Available data>
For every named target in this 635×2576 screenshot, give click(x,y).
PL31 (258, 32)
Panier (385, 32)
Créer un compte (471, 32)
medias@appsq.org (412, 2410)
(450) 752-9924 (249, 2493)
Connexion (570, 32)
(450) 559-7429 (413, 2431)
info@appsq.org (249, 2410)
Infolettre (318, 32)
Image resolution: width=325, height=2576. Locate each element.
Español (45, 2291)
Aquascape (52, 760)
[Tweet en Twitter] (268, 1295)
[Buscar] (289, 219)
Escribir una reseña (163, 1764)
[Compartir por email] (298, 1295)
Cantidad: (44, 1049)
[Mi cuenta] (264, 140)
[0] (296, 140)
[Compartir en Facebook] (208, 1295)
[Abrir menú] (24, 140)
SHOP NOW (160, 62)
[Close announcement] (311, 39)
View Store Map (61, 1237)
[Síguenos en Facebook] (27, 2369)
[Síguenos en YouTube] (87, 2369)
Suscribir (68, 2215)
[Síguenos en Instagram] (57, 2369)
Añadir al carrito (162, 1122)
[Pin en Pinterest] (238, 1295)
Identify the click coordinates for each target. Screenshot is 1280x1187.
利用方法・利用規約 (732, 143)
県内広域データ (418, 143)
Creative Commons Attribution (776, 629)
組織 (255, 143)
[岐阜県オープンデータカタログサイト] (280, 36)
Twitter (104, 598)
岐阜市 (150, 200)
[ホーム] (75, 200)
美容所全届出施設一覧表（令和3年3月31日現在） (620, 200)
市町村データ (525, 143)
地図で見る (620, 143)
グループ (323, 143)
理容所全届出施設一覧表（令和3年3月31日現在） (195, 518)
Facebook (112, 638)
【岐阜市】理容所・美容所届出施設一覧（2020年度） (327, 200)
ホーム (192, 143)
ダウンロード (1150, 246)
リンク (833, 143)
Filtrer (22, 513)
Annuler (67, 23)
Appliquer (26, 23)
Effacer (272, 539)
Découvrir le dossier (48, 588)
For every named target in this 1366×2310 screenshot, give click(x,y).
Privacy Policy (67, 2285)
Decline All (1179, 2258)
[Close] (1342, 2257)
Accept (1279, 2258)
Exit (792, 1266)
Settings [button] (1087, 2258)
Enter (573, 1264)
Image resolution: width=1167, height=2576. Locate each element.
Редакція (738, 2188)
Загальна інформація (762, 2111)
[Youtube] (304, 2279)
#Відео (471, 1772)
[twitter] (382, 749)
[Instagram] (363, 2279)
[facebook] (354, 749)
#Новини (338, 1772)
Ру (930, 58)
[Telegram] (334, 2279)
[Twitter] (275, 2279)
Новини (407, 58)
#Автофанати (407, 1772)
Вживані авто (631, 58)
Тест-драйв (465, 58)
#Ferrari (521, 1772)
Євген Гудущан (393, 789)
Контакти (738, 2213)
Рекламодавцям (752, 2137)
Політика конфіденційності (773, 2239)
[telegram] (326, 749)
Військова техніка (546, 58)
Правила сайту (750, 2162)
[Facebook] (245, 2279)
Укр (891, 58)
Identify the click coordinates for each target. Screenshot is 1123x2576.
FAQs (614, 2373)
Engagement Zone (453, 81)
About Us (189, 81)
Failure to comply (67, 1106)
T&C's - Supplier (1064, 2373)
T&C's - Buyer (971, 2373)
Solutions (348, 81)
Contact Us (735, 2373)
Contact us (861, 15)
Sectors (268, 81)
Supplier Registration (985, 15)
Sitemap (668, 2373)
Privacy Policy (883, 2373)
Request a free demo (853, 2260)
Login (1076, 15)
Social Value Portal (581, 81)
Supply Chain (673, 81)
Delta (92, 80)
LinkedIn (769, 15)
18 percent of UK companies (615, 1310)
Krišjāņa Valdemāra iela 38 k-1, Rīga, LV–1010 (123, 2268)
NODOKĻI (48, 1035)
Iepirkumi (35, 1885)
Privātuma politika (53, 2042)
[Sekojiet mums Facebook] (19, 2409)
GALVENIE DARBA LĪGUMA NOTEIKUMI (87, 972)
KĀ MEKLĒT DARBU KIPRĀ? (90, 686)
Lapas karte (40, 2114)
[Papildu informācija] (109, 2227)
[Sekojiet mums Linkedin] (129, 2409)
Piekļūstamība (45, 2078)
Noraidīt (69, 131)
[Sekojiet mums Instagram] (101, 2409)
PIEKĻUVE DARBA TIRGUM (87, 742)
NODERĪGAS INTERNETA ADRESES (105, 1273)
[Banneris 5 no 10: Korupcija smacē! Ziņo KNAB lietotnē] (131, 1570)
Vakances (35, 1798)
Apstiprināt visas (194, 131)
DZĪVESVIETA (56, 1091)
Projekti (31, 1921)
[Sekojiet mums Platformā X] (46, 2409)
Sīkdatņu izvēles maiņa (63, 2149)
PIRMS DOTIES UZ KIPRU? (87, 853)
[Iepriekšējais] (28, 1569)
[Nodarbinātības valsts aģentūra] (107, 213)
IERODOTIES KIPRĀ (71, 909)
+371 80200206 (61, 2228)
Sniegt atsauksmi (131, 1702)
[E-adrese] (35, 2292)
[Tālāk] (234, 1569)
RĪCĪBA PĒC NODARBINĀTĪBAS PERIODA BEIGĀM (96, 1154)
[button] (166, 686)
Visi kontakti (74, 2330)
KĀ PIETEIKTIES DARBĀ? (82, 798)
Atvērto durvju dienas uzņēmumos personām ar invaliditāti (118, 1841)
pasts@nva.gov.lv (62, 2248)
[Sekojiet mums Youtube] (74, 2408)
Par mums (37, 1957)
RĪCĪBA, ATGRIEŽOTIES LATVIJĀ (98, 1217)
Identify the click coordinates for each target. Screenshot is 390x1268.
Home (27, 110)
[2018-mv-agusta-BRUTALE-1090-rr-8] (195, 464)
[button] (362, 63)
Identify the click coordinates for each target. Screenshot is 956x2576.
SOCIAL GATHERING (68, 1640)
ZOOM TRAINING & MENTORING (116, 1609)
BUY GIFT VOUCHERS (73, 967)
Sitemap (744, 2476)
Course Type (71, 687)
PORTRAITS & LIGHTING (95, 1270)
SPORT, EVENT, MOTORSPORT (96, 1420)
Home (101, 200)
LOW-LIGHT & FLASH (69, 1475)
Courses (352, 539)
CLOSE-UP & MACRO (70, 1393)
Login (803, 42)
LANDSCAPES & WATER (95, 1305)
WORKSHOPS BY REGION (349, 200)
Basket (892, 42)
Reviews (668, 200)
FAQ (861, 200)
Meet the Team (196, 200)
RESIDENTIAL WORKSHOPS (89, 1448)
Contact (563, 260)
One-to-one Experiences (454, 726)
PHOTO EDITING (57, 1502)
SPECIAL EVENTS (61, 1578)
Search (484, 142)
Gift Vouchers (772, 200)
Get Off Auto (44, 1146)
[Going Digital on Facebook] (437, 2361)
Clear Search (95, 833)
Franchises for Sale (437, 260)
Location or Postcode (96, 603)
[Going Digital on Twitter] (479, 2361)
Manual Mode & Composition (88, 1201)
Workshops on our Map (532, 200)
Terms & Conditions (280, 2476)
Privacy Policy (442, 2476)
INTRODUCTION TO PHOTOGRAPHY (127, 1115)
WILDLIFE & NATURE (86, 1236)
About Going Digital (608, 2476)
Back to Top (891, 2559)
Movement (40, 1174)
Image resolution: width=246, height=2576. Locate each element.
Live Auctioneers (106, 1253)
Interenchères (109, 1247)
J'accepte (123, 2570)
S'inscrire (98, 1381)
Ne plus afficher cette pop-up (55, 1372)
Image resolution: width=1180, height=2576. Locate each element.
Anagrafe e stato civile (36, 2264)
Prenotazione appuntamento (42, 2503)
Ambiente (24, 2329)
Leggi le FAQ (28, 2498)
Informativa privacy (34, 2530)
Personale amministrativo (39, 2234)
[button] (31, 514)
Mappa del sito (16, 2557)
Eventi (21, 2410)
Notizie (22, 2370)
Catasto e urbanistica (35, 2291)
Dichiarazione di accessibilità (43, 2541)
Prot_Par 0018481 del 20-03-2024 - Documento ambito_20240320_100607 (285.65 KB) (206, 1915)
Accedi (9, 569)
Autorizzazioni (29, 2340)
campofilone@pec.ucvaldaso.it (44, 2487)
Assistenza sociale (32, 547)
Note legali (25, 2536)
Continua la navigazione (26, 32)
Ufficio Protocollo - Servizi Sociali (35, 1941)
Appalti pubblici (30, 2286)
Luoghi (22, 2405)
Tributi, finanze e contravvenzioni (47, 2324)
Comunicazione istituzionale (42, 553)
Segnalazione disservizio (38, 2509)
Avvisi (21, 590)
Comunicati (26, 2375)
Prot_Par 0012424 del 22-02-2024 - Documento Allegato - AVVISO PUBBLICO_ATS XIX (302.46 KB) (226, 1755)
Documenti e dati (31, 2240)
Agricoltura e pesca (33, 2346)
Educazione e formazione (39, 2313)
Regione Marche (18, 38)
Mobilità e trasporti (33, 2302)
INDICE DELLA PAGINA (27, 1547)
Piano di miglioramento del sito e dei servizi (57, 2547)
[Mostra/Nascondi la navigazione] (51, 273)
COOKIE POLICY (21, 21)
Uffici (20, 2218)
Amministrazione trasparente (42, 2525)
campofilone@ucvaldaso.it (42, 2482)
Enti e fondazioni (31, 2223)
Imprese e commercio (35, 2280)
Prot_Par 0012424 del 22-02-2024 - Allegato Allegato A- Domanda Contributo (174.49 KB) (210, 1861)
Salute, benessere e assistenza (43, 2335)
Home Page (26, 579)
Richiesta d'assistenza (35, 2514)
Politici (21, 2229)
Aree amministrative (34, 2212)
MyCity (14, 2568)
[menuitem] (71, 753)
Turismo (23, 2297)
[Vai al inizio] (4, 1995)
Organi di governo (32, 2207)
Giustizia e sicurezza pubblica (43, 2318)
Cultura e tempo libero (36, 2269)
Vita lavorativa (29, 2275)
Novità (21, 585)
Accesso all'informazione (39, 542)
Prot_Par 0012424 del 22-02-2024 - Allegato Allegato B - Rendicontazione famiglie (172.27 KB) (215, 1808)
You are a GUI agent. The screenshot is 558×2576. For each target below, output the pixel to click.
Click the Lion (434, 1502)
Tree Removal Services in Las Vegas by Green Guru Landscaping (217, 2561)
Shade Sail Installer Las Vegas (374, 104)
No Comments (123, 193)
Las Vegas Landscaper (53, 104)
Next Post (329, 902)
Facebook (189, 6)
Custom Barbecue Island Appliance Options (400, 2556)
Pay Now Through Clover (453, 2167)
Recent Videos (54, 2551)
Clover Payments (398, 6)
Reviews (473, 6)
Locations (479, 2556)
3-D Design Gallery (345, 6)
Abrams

What the exercise asks>
Please give again the lines above between the line holding "[Sekojiet mums Facebook] (19, 2409)" and the line holding "NODERĪGAS INTERNETA ADRESES (105, 1273)", inclusive, exactly as they are and with nothing added.

Solution to the exercise>
[Sekojiet mums Facebook] (19, 2409)
GALVENIE DARBA LĪGUMA NOTEIKUMI (87, 972)
KĀ MEKLĒT DARBU KIPRĀ? (90, 686)
Lapas karte (40, 2114)
[Papildu informācija] (109, 2227)
[Sekojiet mums Linkedin] (129, 2409)
Piekļūstamība (45, 2078)
Noraidīt (69, 131)
[Sekojiet mums Instagram] (101, 2409)
PIEKĻUVE DARBA TIRGUM (87, 742)
NODERĪGAS INTERNETA ADRESES (105, 1273)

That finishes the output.